We are not talking about numbers of people per se, rather talking about the distribution of a finite resource (as we view it), wealth, across a population.
You need to look at the historical perspective illustrated by the graph I linked (
https://www.pewsocialtrends.org/wp-c...resize=600,443) to understand my concerns. When I began my 'work' career in 1972, the wealth was more evenly distributed across the population. Throughout my work career the distribution of wealth became more unevenly distributed, until we end up in today's circumstances.

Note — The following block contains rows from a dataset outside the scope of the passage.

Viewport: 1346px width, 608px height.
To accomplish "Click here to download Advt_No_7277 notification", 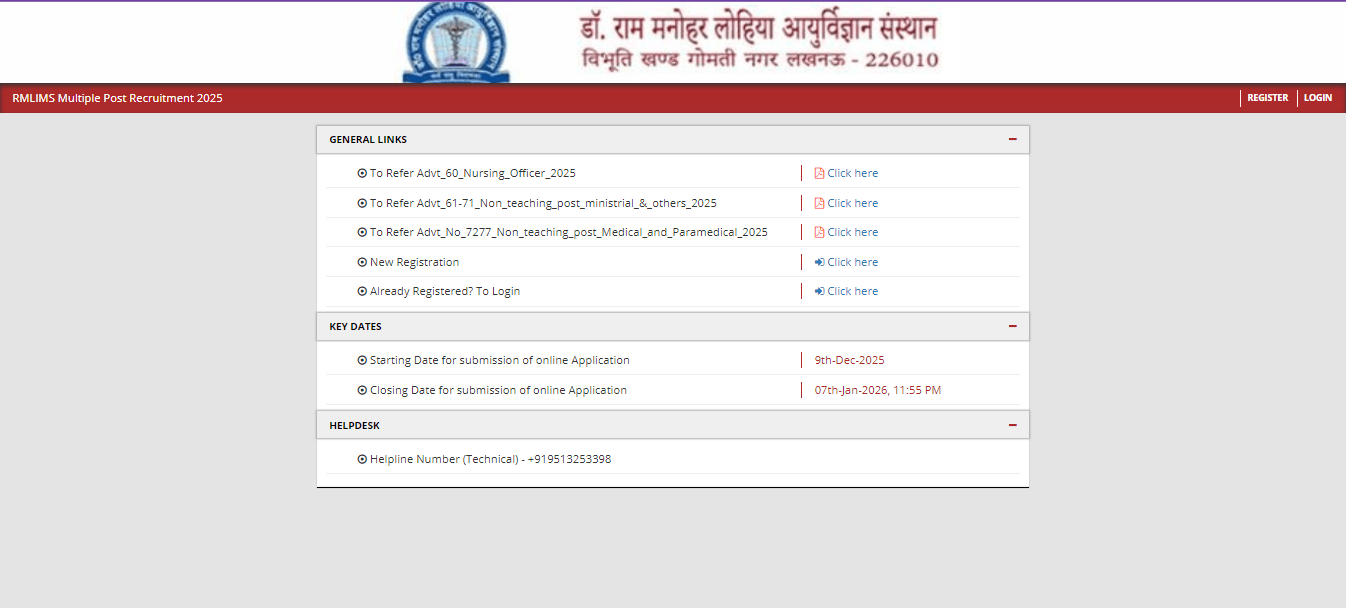I will click(852, 231).
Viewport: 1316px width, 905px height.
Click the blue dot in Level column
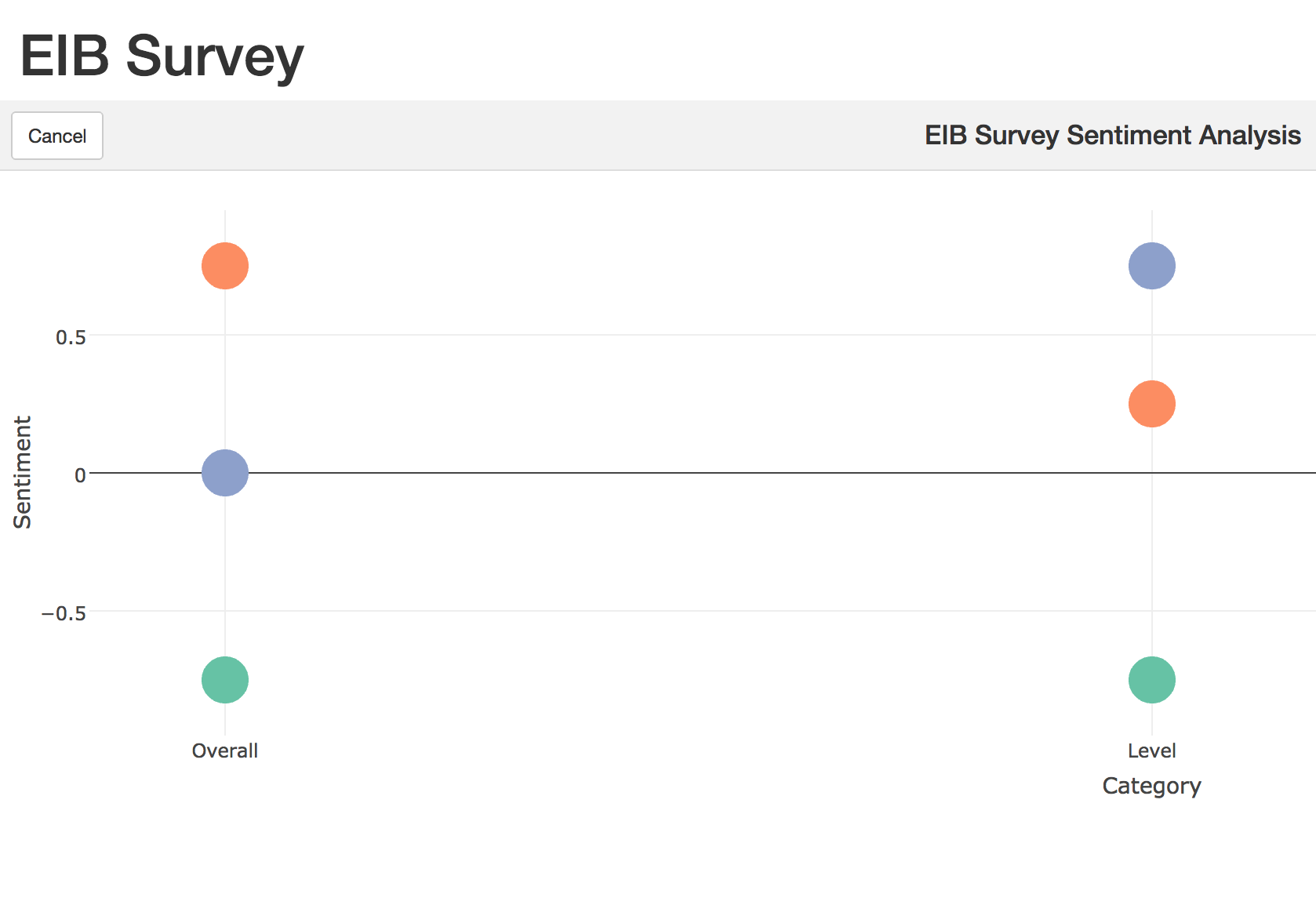[1152, 266]
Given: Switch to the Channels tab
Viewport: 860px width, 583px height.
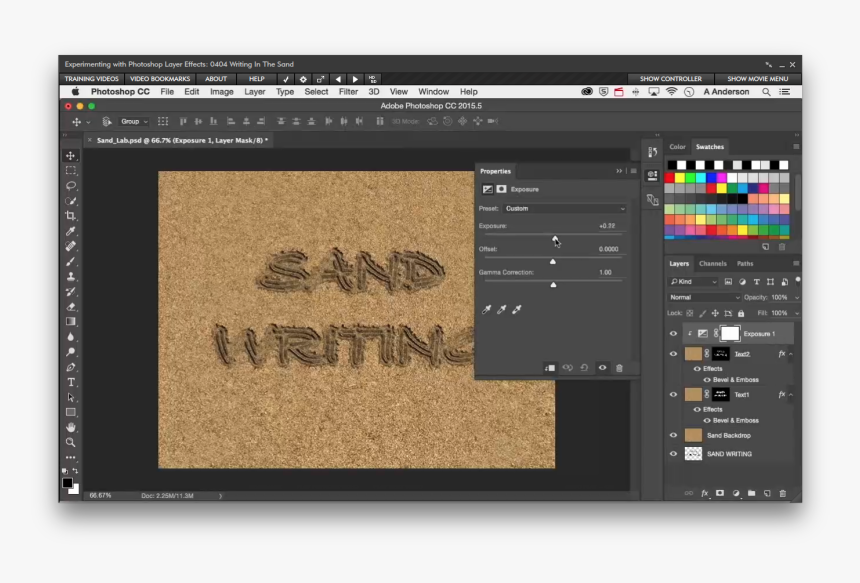Looking at the screenshot, I should 712,264.
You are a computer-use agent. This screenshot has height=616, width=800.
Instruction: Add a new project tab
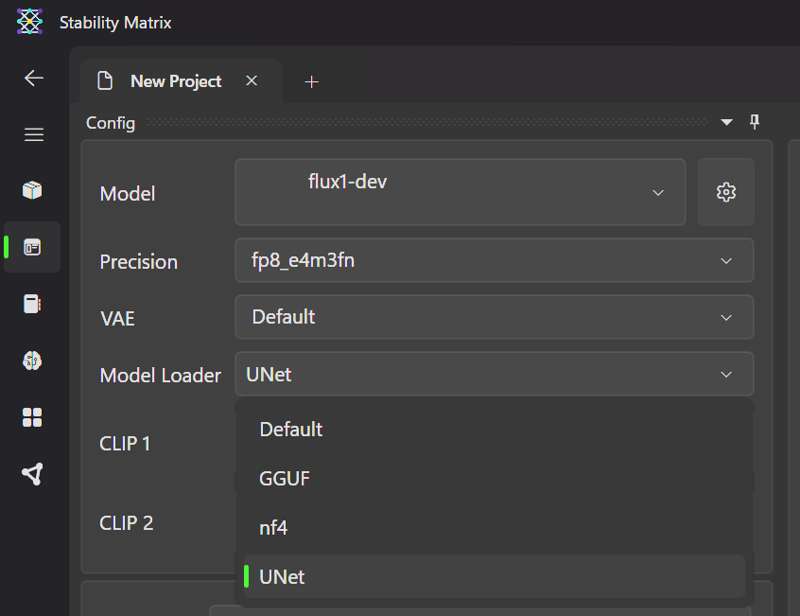pos(311,82)
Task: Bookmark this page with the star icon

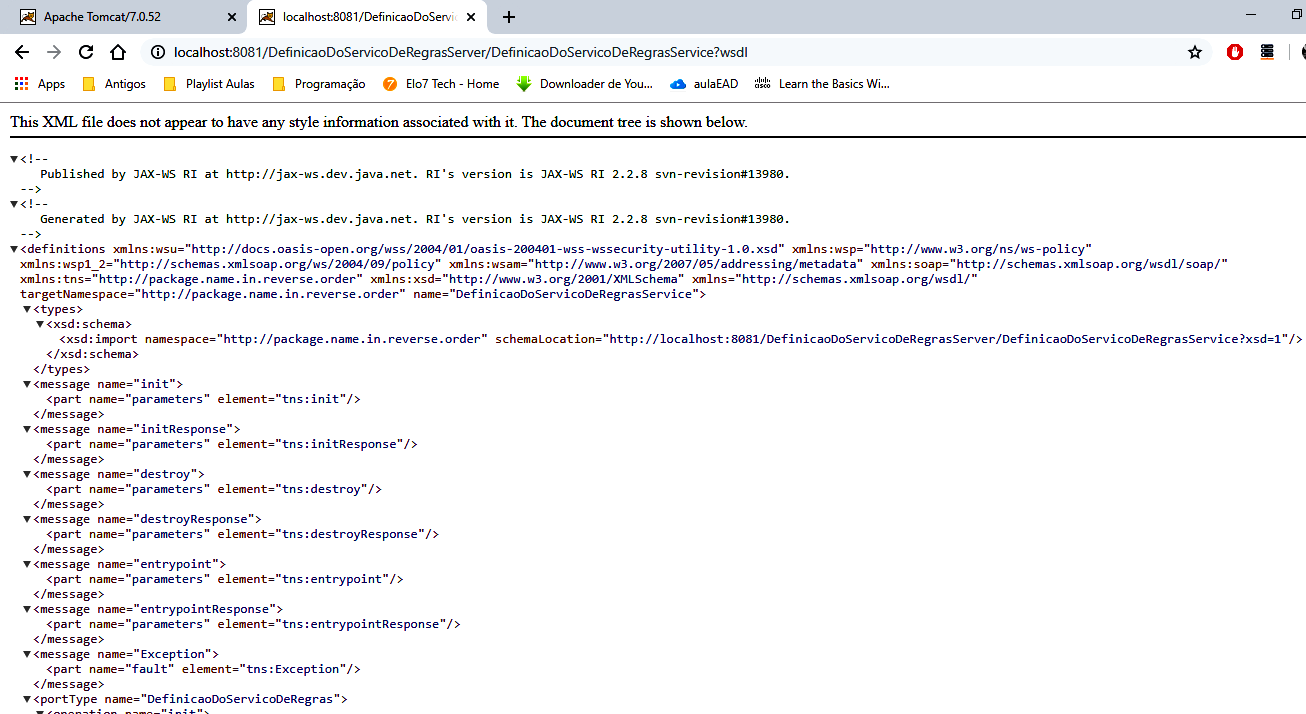Action: coord(1195,52)
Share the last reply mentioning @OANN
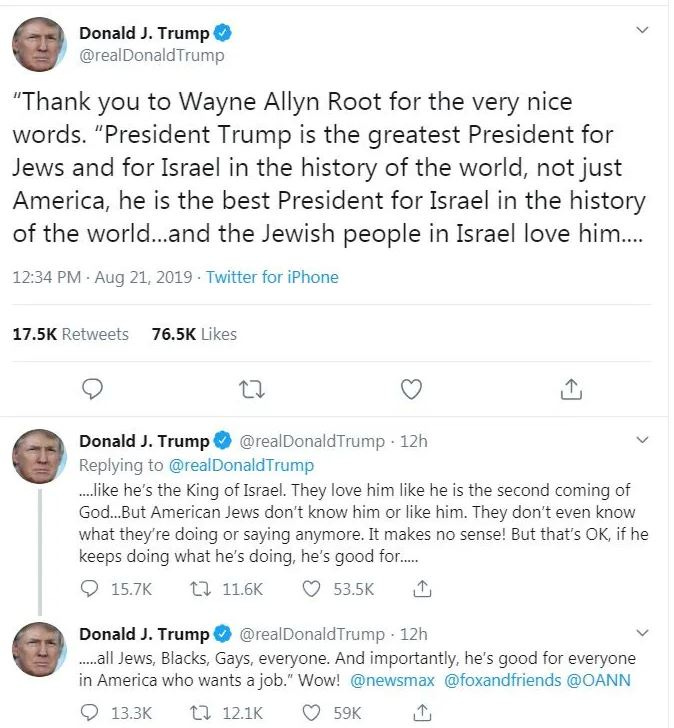 click(x=422, y=712)
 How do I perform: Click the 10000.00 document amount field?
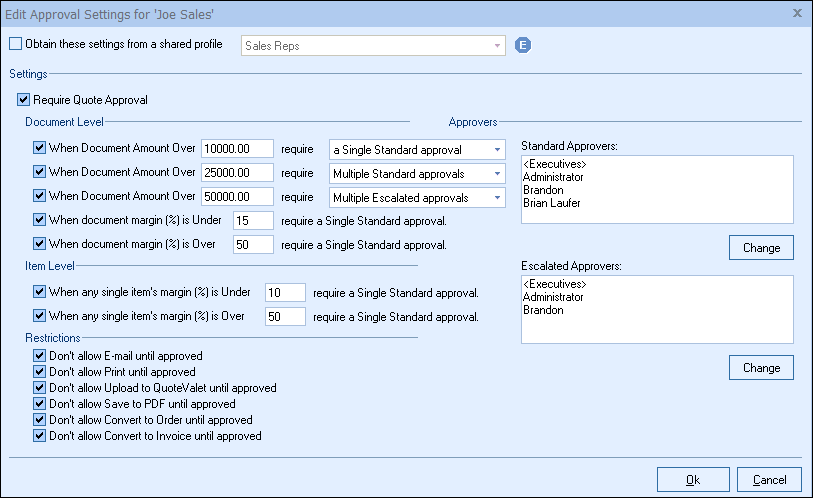click(x=237, y=149)
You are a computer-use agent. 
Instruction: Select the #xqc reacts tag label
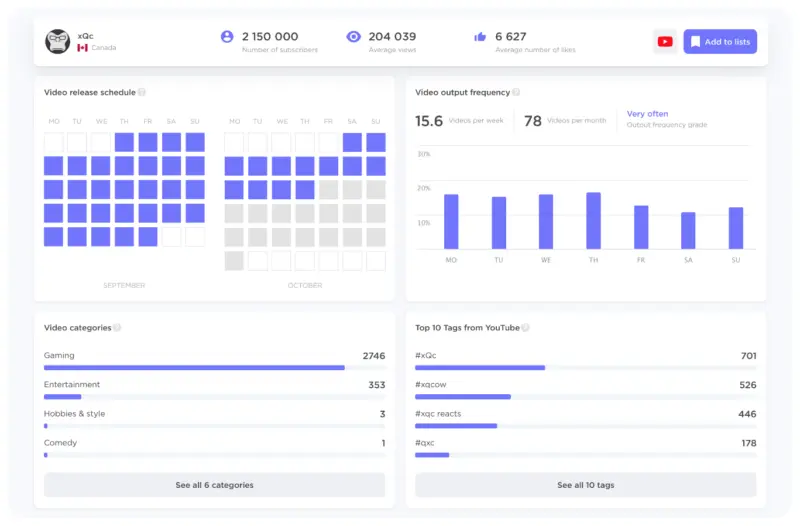[438, 414]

Someone being more successful shouldn't concern anyone. The concern comes when that success is used to leverage more success for those who have had initial success against the likelihood of success for those who haven't been as successful.
As far as jealousy, you don't really know me anymore than I know you. I am, if not completely happy with my life, pretty close to being so. I made a conscious decision one day to chase what I wanted to do instead of chasing wealth. Decisions I made such as deciding not to move so that my sons would grow up having lifelong friends, could have hurt me, but they didn't. Until the day I retired I loved what I was doing and had always felt I was adequately compensated for doing it.
So, I'm content, my concern is more for others than myself.
Believe it or not, I can do math. Unlike you, I'm looking at the consequences of that math as it gets carried out for the next decade or so.
Where I think we differ is that you figure on being on the winning end of that equation, so you could give a **** less.
In terms of what to do, there's the rub. While I'm at heart a Keynesian, a cap on earnings, or wealth certainly isn't a light hand on the controls of the economy.
The problem that I see is the inordinate power that funds have in the market. As an example,
McDonald's has raised its dividend for 43 consecutive years since paying its first dividend in 1976. https://www.streetinsider.com/Divide.../15933397.html
Most of the McDonald's shares are probably voted by proxy. If each McDonald's shareholder was asked to take, let's say 10% less on dividends each quarter so that McDonald's could raise wages for workers at it's corporate owned stores and it's franchisee owned stores, what do you think the majority of individual shareholders would do?
Because of the funds managing those stocks, the shareholders really don't have a say. The funds voting those blocks have all the power.
So, would I, as an investor, have been willing to take slightly less growth during the last 30 years to increase wages across the board? For me the answer would be yes.
I put more stock in that dumbass website than I do some random person on a website.